■ The request: Copy out the rows below, word for word, from the line holding "Where should I click to: Open" through the line holding "Action: click(x=1007, y=67)", both included, and nothing else.

■ Records:
........

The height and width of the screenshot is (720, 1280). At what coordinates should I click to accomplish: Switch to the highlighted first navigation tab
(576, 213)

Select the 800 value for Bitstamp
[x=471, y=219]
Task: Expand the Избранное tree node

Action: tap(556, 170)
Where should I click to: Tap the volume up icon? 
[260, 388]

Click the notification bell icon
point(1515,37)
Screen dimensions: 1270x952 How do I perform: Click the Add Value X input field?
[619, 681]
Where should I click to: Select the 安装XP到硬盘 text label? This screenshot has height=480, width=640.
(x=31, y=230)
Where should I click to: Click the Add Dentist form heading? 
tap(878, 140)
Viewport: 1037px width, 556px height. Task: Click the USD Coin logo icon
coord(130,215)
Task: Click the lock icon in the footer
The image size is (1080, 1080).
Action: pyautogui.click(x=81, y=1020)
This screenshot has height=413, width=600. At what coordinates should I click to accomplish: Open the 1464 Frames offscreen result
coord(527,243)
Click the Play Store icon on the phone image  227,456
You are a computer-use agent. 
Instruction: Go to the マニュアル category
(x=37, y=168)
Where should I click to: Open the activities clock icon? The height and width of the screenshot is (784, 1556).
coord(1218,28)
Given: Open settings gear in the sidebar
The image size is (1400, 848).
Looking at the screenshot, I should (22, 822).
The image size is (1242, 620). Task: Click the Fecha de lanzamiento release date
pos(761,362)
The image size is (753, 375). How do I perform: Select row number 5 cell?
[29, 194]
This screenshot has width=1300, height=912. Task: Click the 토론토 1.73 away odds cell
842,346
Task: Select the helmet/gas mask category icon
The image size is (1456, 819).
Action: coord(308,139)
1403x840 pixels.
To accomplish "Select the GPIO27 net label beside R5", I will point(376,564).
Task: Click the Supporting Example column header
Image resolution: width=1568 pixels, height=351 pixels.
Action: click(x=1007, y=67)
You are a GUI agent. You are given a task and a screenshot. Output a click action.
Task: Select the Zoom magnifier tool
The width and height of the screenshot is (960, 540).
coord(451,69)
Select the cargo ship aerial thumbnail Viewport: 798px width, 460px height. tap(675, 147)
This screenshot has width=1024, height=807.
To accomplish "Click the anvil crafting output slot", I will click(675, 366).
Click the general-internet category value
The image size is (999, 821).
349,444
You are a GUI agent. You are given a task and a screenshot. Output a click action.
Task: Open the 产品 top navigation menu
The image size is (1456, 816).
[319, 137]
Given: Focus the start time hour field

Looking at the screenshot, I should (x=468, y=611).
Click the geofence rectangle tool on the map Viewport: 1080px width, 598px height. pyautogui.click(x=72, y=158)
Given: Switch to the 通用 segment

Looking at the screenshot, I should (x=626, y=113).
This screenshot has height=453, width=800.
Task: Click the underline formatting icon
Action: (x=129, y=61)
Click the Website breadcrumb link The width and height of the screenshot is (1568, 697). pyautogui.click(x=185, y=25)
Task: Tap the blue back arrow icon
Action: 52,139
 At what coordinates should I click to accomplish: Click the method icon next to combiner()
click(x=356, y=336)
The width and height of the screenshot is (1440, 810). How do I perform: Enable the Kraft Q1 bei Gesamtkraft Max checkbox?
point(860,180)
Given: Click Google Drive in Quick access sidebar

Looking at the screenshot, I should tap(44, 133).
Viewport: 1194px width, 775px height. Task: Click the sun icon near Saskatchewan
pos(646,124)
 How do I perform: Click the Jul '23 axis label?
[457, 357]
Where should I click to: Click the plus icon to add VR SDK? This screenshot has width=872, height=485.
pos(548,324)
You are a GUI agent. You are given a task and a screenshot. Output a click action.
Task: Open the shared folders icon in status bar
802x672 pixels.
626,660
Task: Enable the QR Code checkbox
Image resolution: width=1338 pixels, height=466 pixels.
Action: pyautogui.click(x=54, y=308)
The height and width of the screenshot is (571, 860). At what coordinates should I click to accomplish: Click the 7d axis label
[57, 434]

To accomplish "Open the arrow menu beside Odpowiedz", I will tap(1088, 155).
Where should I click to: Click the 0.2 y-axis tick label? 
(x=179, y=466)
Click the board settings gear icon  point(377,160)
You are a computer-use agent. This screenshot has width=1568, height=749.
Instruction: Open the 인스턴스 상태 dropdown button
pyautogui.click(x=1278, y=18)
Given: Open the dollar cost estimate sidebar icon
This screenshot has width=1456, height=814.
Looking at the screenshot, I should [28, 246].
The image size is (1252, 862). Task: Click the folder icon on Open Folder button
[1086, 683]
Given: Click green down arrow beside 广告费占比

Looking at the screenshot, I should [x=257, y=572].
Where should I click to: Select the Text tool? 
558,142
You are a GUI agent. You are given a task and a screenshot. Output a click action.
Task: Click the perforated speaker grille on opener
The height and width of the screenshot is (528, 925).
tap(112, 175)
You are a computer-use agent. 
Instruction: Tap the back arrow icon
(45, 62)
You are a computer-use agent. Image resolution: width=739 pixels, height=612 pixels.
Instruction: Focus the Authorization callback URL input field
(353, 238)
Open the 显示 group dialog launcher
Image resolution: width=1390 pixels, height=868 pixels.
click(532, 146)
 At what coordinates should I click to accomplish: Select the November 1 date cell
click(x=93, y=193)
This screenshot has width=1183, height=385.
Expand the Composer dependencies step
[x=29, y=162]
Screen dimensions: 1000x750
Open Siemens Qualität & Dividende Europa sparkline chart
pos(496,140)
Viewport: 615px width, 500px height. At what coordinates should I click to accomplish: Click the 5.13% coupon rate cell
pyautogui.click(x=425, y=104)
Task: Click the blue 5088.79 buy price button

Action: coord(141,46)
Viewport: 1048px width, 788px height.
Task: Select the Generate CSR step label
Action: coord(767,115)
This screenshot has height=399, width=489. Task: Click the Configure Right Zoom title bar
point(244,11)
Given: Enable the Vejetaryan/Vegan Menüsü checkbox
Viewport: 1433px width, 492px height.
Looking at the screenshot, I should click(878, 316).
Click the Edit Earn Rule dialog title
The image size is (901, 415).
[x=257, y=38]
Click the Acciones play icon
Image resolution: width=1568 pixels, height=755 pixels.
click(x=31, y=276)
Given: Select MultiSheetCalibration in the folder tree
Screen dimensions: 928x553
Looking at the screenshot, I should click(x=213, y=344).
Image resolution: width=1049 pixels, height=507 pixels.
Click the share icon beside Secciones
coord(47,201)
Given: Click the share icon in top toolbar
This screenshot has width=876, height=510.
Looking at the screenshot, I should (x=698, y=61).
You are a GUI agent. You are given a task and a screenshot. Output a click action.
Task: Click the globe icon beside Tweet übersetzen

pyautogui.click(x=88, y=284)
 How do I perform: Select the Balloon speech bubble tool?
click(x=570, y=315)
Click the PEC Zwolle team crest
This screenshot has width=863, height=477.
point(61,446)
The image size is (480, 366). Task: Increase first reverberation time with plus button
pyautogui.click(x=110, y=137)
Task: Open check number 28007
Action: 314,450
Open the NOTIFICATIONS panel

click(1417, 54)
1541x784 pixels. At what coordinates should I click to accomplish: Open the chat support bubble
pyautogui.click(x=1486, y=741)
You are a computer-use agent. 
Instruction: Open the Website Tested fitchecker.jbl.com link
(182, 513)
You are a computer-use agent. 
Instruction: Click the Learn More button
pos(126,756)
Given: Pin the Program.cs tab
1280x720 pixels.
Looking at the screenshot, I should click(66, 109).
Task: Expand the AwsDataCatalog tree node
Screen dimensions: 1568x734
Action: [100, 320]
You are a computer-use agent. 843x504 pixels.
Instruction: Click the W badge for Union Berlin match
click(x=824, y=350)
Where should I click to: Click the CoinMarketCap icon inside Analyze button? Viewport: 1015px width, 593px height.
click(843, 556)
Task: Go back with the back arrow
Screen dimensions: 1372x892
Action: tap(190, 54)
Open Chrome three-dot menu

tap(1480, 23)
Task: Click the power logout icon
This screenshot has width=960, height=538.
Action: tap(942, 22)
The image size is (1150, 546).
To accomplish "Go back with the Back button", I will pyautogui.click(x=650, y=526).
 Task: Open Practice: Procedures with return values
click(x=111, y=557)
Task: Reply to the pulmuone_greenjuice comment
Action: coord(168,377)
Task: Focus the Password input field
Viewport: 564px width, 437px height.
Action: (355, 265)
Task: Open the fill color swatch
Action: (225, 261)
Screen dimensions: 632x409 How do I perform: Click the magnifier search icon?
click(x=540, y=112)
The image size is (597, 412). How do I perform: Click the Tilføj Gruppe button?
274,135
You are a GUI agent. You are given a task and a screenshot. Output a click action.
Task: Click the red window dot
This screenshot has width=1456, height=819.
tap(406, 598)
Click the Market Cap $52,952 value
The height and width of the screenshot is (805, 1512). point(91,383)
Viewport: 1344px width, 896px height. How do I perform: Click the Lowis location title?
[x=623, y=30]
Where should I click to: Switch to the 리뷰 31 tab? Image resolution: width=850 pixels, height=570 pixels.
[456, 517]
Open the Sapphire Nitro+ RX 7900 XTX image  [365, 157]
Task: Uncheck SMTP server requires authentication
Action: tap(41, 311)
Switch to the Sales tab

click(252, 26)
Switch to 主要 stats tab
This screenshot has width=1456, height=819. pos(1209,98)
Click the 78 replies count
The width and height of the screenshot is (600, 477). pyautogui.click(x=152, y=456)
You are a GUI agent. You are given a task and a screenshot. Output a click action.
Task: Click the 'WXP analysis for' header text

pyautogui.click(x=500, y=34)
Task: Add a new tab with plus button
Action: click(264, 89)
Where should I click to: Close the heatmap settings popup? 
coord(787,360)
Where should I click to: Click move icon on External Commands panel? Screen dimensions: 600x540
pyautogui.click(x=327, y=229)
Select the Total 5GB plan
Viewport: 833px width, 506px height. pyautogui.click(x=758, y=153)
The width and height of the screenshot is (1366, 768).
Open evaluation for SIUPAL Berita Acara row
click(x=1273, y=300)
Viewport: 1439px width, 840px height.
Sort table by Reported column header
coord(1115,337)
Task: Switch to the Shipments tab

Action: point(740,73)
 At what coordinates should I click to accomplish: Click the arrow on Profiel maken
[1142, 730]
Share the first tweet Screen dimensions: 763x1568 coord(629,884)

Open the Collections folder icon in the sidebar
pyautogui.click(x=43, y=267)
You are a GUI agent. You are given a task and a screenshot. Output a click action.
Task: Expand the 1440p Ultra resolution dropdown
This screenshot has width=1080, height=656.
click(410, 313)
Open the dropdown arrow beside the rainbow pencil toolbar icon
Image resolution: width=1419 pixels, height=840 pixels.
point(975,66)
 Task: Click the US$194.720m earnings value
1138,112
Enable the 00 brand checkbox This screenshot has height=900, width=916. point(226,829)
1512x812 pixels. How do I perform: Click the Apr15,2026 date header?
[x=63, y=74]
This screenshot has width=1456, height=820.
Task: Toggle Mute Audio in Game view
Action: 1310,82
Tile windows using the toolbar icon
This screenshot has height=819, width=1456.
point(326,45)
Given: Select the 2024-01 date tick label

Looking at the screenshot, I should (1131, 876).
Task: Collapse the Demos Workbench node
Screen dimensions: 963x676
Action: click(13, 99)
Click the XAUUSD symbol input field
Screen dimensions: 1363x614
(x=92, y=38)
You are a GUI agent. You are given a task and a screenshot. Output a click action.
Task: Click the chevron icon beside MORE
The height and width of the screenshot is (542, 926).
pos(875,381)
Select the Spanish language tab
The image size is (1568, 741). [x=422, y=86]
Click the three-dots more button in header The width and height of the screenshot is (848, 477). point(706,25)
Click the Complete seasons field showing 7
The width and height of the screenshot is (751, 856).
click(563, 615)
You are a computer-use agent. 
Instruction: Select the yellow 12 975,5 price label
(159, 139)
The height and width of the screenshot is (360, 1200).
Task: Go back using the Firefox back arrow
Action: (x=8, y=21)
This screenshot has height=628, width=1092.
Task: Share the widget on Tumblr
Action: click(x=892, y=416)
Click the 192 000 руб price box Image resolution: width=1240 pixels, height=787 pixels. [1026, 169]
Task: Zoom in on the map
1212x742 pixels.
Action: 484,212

........

■ Response:
Where should I click to: Open the activities clock icon? The height and width of the screenshot is (784, 1556).
coord(1218,28)
Given: Open settings gear in the sidebar
The image size is (1400, 848).
Looking at the screenshot, I should (22, 822).
The image size is (1242, 620). Task: Click the Fecha de lanzamiento release date
pos(761,362)
The image size is (753, 375). How do I perform: Select row number 5 cell?
[29, 194]
This screenshot has width=1300, height=912. Task: Click the 토론토 1.73 away odds cell
842,346
Task: Select the helmet/gas mask category icon
The image size is (1456, 819).
Action: coord(308,139)
1403x840 pixels.
To accomplish "Select the GPIO27 net label beside R5", I will point(376,564).
Task: Click the Supporting Example column header
Image resolution: width=1568 pixels, height=351 pixels.
Action: click(x=1007, y=67)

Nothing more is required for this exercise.